**PASSAGE TO READ:**
↓↓↓
For benchmarks: I used real network (not loopback) and sync-majority writes in a 3-node Raft cluster. Happy to answer questions about tradeoffs vs Kafka / Redis Streams and what’s still missing.
VSR makes a lot of sense for their problem space: fixed schema, deterministic state machine, and a very tight control over replication + execution order.
Ayder has a different set of constraints: - append-only logs with streaming semantics - dynamic topics / partitions - external clients producing arbitrary payloads over HTTP
Raft here is a pragmatic choice: it’s well understood, easier to reason about for operators, and fits the “easy to try, easy to operate” goal of the system.
That said, I think VSR is a great example of what’s possible when you fully own the problem and can specialize aggressively. Definitely a project I’ve learned from.
I wish there was a standard protocol for consuming event logs, and that all the client side tooling for processing them didn't care what server was there.
I was part of making this:
https://github.com/vippsas/feedapi-spec
https://github.com/vippsas/feedapi-spec/blob/main/SPEC.md
I hope some day there will be a widespread standard that looks something like this.
An ecosystem building on Kafka clients libraries with various non-Kafka servers would work fine too, but we didn't figure out how to easily do that.
I’d love a world where “consume an event log” is a standard protocol and client-side tooling doesn’t care which broker is behind it.
Feed API is very close to the mental model I’d want: stable offsets, paging, resumability, and explicit semantics over HTTP. Ayder’s current wedge is keeping the surface area minimal and obvious (curl-first), but long-term I’d much rather converge toward a shared model than invent yet another bespoke API.
If you’re open to it, I’d be very curious what parts of Feed API were hardest to standardize in practice and where you felt the tradeoffs landed in real systems.
↑↑↑
**SOURCE DATA:**
↓↓↓
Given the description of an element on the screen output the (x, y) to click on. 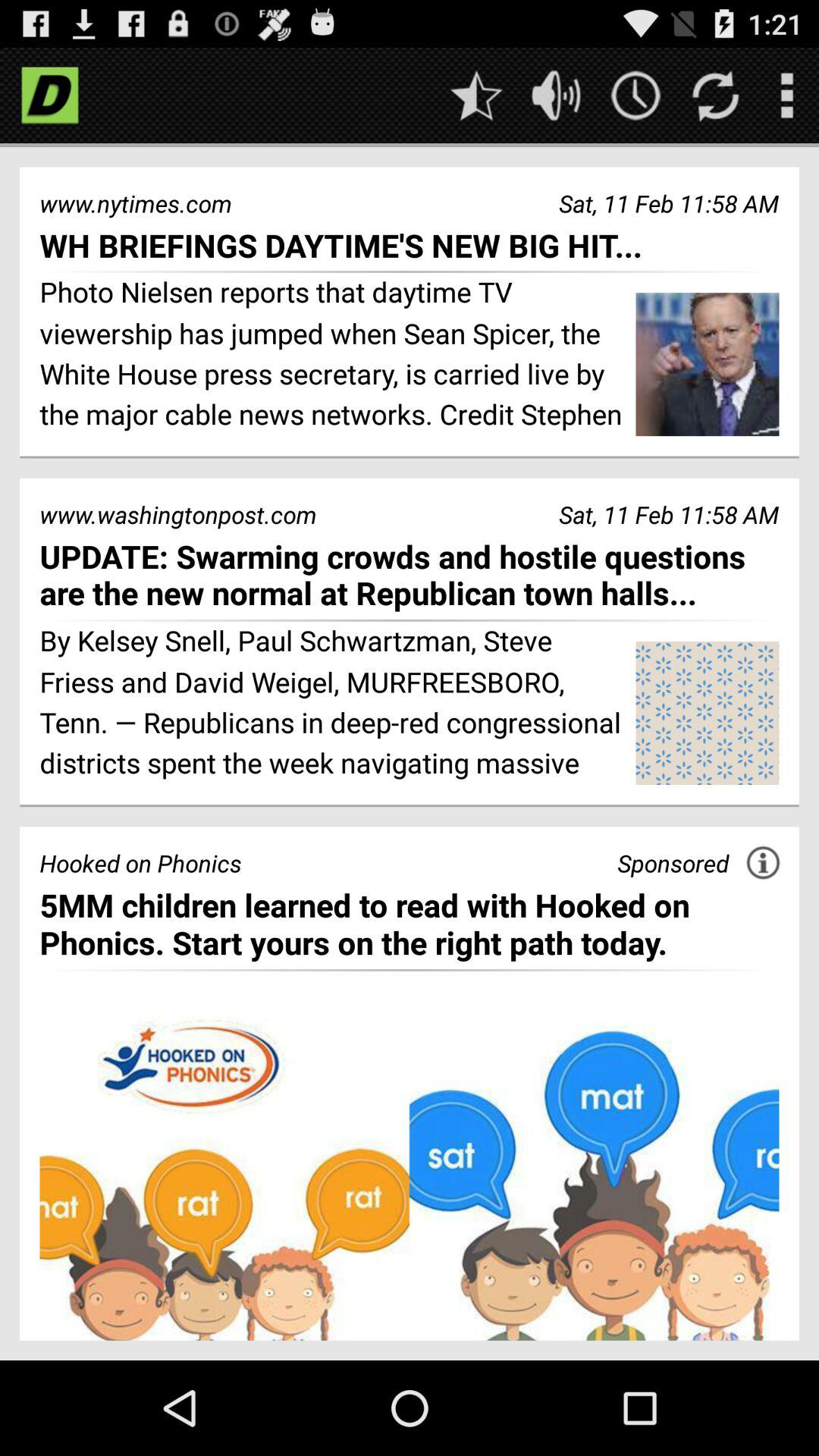
swipe to photo nielsen reports app (332, 356)
Given the description of an element on the screen output the (x, y) to click on. 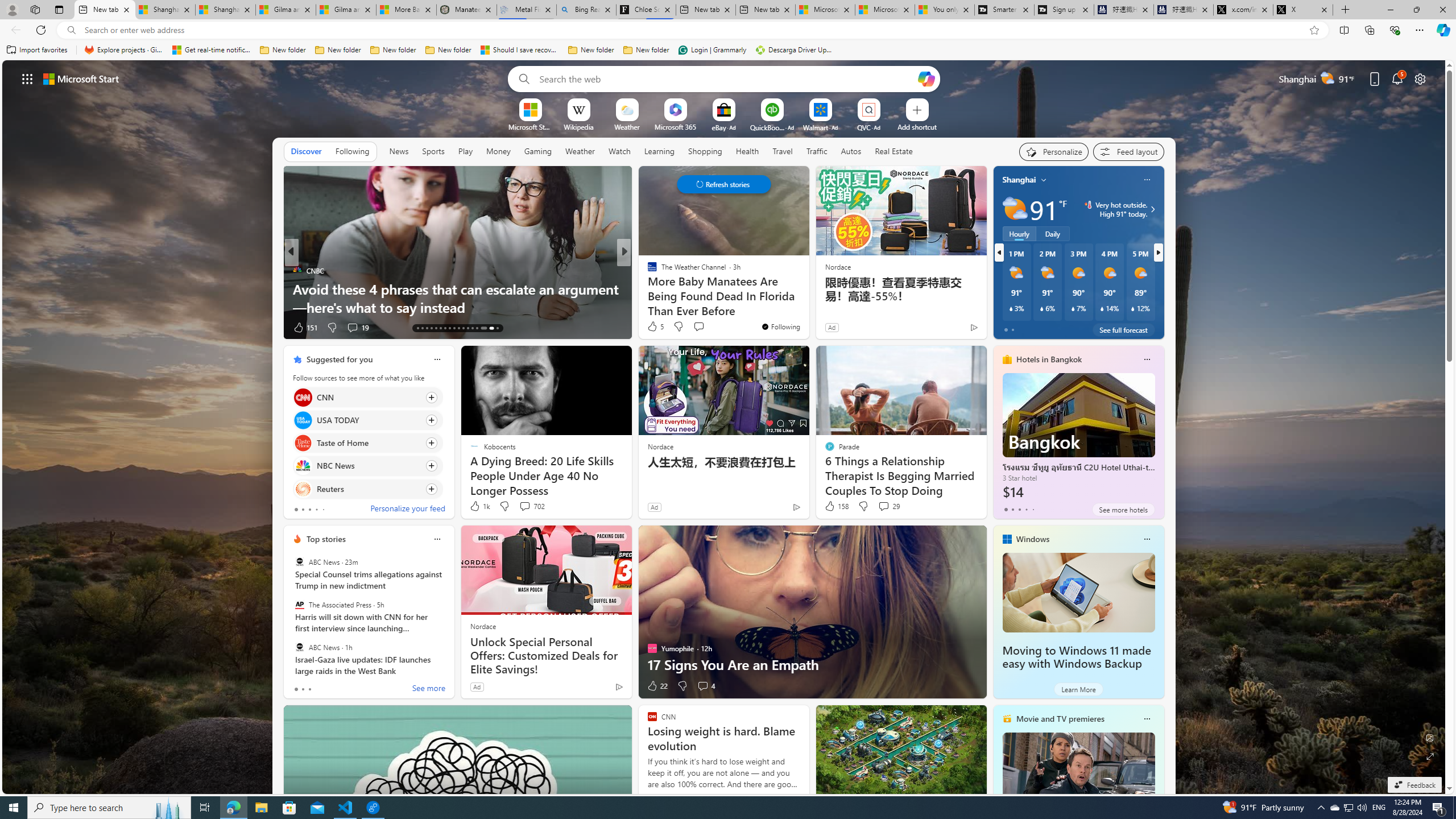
↑↑↑
**TASK SET:**
[1] Using the forum thread on Ayder and event-log protocols, say whether each statement agrees with it. Answer yes or no for each, and quote the thread's deciding words exactly.
(a) The benchmarks were run over loopback.
(b) Dynamic topics and partitions are among Ayder's constraints.
(c) The Feed API authors found an easy way to build on Kafka client libraries with non-Kafka servers.
[2] Extend the forum thread on Ayder and event-log protocols past its final message.

**OUTPUTS:**
[1]
(a) No: "I used real network (not loopback)"
(b) Yes: "dynamic topics / partitions"
(c) No: "but we didn't figure out how to easily do that."

[2]
But because there wasn't any official spec it was a topic of bikeshedding organizationally. That would have been avoided by having more mature client libs and spec provided externally..
This spec is I a bit complex but it is complexity that is needed to support a wide range of backend/database technologies.. Simpler specs are possible by making more assumptions/hardcoding of how backend/DB works.
It has been a few years since I worked with this, but reading it again now I still like it in this version. (This spec was the 2nd iteration.)
The partition splitting etc was a nice idea that wasn't actually implemented/needed in the end. I just felt it was important that it was in the protocol at the time.
I think there’s a similar philosophy around simplicity and operator experience. Where Ayder diverges is in durability and recovery semantics nsq intentionally trades some of that off to stay lightweight.
The goal here is to keep the “easy to run” feeling, but with stronger guarantees around crash recovery and replication.
Thank you for sharing this with us.
Classic HTTP Range is byte-oriented, but custom range units (e.g. `Range: offsets=…`) or using `Link` headers for pagination both fit log semantics well.
I kept the initial API explicit (`offset` / `limit`) to stay obvious for curl users, but offset-range via headers is something I want to experiment with, especially if it helps generic tooling.
> Numbers are real, not marketing.
I'm not questioning the actual benchmarks or anything, but this README is substantially AI generated, yeah?
The benchmarks, logs, scripts, and recovery scenarios are all real and hand-run that’s the part I care most about being correct.
For the README text itself: I did iterate on wording and structure (including tooling), but the system, measurements, and tradeoffs are mine.
If any part reads unclear or misleading, I’m very open to tightening it up. Happy to clarify specifics.
When I read this type of prose it makes me feel like the author is more worried about trying to sell me something than just describing the project.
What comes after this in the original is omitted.